While replacing mx fork springs is not a difficult job, it is a precise job. In order to complete that job correctly, you should have at least some basic tools. However, more specifically, you should have access to the following:
- End wrenches
- Assorted sockets
- Flat blade screwdriver
- Rod holding tool (spare axle or screwdriver)
- Seal driver (possible without but better with)
The first phase in the how to change fork springs process is to dismantle the spring arm. Thankfully, you do not require a special area for this process, meaning that you can do this roadside, trackside or even in a parking lot. You don’t need lifts, vices or other fancy equipment, just the hand tools listed above. Also, to reduce the risk of oil spillage or drippage later on, you may want to stand the fork arm upside down, allowing the oil adequate time to travel into the upper tube. Once you have allowed some time, even five to ten minutes, you can begin dismantling the arm.
- Back out the rebound clicker
Every fork has a specific setting for the rebound clicker. While you are backing it out or turning it down all the way in this step, it is vital that you know and remember the original setting for reinstallation.
- Remove the rebound bolt and rod
Removing the rebound bolt and rod may require a vice. However, using the socket wrench and appropriate socket, you can loosen the bolt by using another axle screwdriver or wrench to hold the arm in place. Once loose, compress the lug to see the rebound rod and reveal the nut that countersinks against the bolt. You need to loosen this next with the right sized end wrench. Do this slowly. Loosening too quickly can cause damage. Remove the rebound bolt and the inner rod.
- Remove the seal and the retaining clip
Between the lower and upper tube, there is a seal and retaining clip. Keep the upper tube upside down, leaving the oil in that location capped off. Using the edge of the flat blade screwdriver gently pry up the dust seal of the lower tube. Take your time to avoid damaging the tubes. Now, remove the retaining clip that was under the seal by using your screwdriver and pressing against the lips/indents of the ring to slowly pull it up and out.
- Remove the lower tube
The only thing still holding the tubes together is the oil seal. To remove the lower tube, slide it up until you feel the resistance of the bushing bottoming out against the oil seal. Moving the lower tube up and down with a little force to tap down the seal until the lower tube is free. Now, you should have access to the fork spring, maintaining the majority of oil in the upper tube; although some oil will spill or drip out as you remove the upper tube. After this, the spring is exposed, and you can swap it out for your desired spring.
When reinserting the lower tube into the upper tube, it is crucial to get the oil seal set right. While you can attempt to do this using a screwdriver or forcing it back in, the best way to ensure a proper seal and to save yourself some financial headaches is to use a seal driver, which is the proper tool for this job. Place the driver around the tube and use it to press and tap the oil seal into place. You should be able to hear and feel when the oil seal has bottomed out. If you don’t feel it or are unsure, you can look to see if the channel for the retaining clip is visible and usable.

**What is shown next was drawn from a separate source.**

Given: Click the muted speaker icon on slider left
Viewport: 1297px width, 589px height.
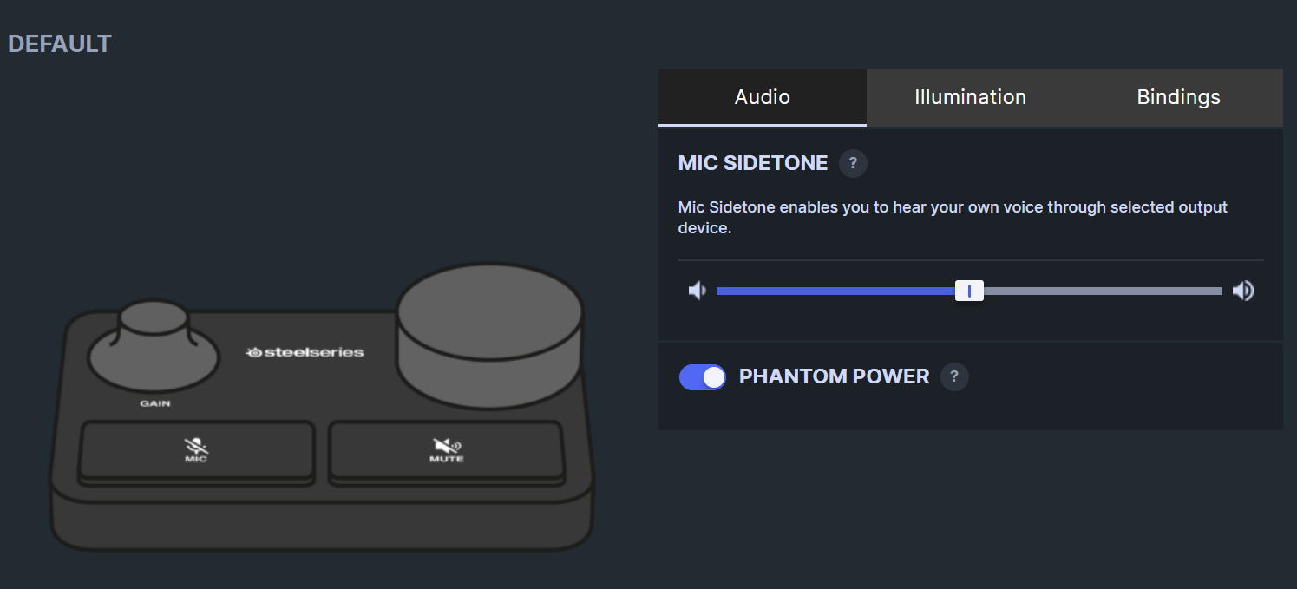Looking at the screenshot, I should coord(698,291).
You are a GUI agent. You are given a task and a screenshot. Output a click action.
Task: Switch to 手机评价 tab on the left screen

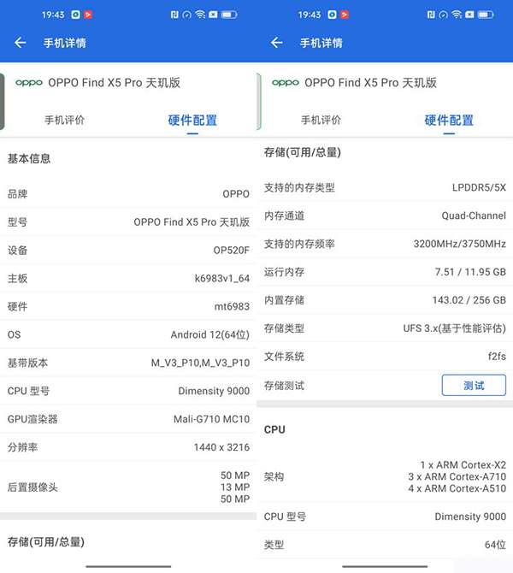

Once the seal is reset, you can return the retaining clip to its position. You can try to put the clip back in with your fingers, but the screwdriver is probably the easiest way. Take your time and make sure the clip is completed seated because it is what holds the oil seal in place.
After the retaining clip, you can replace the dust seal. Again, you might be able to use your fingers, but due to the multiple lips of the seal, using a screwdriver may be easier.
Last, reinsert the rebound rod and connect the rebound bolt. The rod has a D-shape that must be properly seated inside the tube. You will know when it is sitting correctly because it will slip down below the threads for the bolt. Reconnect the rebound bolt by compressing the spring and holding it in place with the end wrench, ensuring that the bolt is correctly seated before twisting it back onto the rod.
Once the bolt bottoms out and is turning the rod, tighten the counter sink nut and the rebound bolt against each other using the socket and the end wrench. Tighten everything before resetting the rebound clicker to its original position.
As you can see, a dirt bike fork spring replacement is not that complicated and is one of the few tasks you can complete on a bike without a proper shop and equipment. If you think you have what it takes, then go out and purchase the best motorcycle fork springs for your riding style, and get the job done.